Consultas remarcadas para o próximo mês Até ao momento, o ministério não divulgou quantas consultas e cirurgias serão desmarcadas por causa dos dois dias de greve e da tolerância de ponto, amanhã.
Contactados pelo i, alguns dos maiores hospitais do país esclarecem que a atividade adiada está a ser remarcada para este mês e o próximo. O Centro Hospitalar Lisboa Central, a que pertence por exemplo o Hospital de S. José, garante que a atividade terá lugar ainda em maio. No Centro Hospitalar Universitário de Coimbra, as consultas e cirurgias já desmarcadas foram reagendadas, em média, para daqui a um mês. “O reagendamento foi feito de acordo com critérios clínicos”, disse ainda fonte oficial do centro hospitalar.

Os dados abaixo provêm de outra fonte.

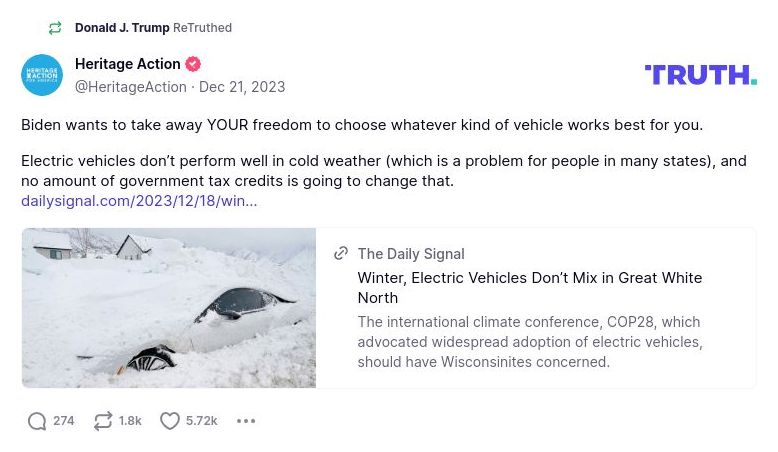The width and height of the screenshot is (778, 452).
Task: Click the reply comment bubble icon
Action: pyautogui.click(x=37, y=421)
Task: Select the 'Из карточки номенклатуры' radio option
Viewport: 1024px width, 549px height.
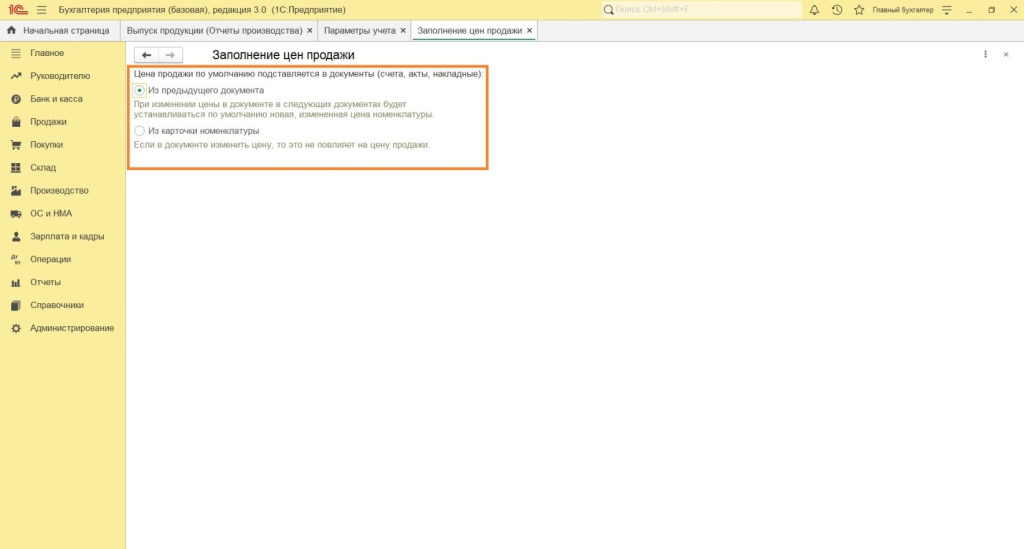Action: 140,131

Também o presidente da Associação Portuguesa dos Administradores Hospitalares, Alexandre Lourenço, confirmou que as consultas e as cirurgias marcadas foram afetadas pela greve. Mas, de forma a evitar uma maior perturbação nos serviços do SNS e nos utentes, muitas acabaram por ser antecipadas ou remarcadas por iniciativa dos médicos que aderiram ao protesto.
Enfermeiros em greve por tempo indeterminado A par da greve dos médicos arrancou ontem também um protesto dos enfermeiros por tempo indeterminado, que conta com o apoio da Ordem.
Mas, no caso dos enfermeiros, o protesto não passa pela paralisação total do trabalho. Ou seja, continuam a trabalhar mas cumprindo apenas com o mínimo exigido nas suas funções e sem pressa para dar mais assistência aos doentes. É a chamada greve de zelo. “Na prática, só acabaremos de cuidar de um doente quando este tiver recebido todos os cuidados, independentemente do tempo que demorar. Não vamos andar a correr”, disse à agência Lusa o presidente do Sindicato dos Enfermeiros, José Azevedo.
Estes profissionais de saúde acusam o ministério de falta de diálogo e de não acolher as reivindicações sindicais. Em causa está a diferença salarial entre enfermeiros com as mesmas funções que resulta da falta de categorias na carreira.